Brief A: In the forum posts about child contact arrangements, what does Poppy1978 say parents are encouraged to try before a court order?
Brief B: Reproduce the stretch of the forum posts about child contact arrangements from "I can totally" through "the last resort.".

Text to read:
════

Queen B My husband left me a few days after birth of our daughter. He has had very little to do with her bar a few supervised (by family member)visits when she was 0-6 months & now we R no longer in touch. I think my circumstances are similar 2 yours. I have seen 3 solicitors to get info on what would happen if in future he went 2 court for a contact order and I have done a lot of my own research. I reccomend highly one of the solicitors (based in Highgate not cheap) but also a part time judge in family court. If you want I can give u her details and or U can email me and I will tell U everything I have found out. This is my 1st post so hopefully I haven't breached any ettiquette!

Poppy1978 · 23/07/2004 11:42

I can totally sympathise with QueenB, I found it really difficult to sort out contact with my exp. A court order would be binding, but you would be encouraged to try mediation and work out contact between yourselves before it got that far. Court orders are the last resort.

════

Stored data:
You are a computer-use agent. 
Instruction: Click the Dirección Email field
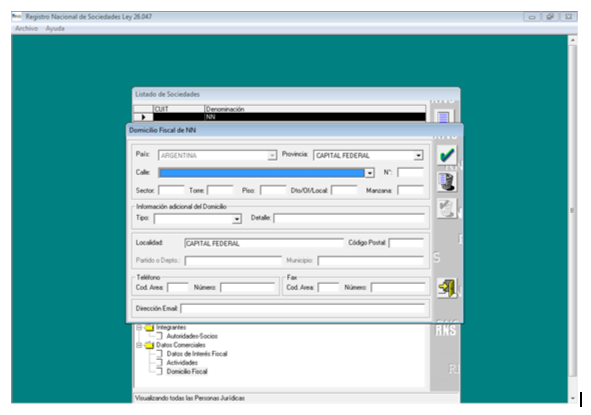click(303, 309)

════

Worked answer A: Mediation, working out contact between themselves.

Worked answer B:
I can totally sympathise with QueenB, I found it really difficult to sort out contact with my exp. A court order would be binding, but you would be encouraged to try mediation and work out contact between yourselves before it got that far. Court orders are the last resort.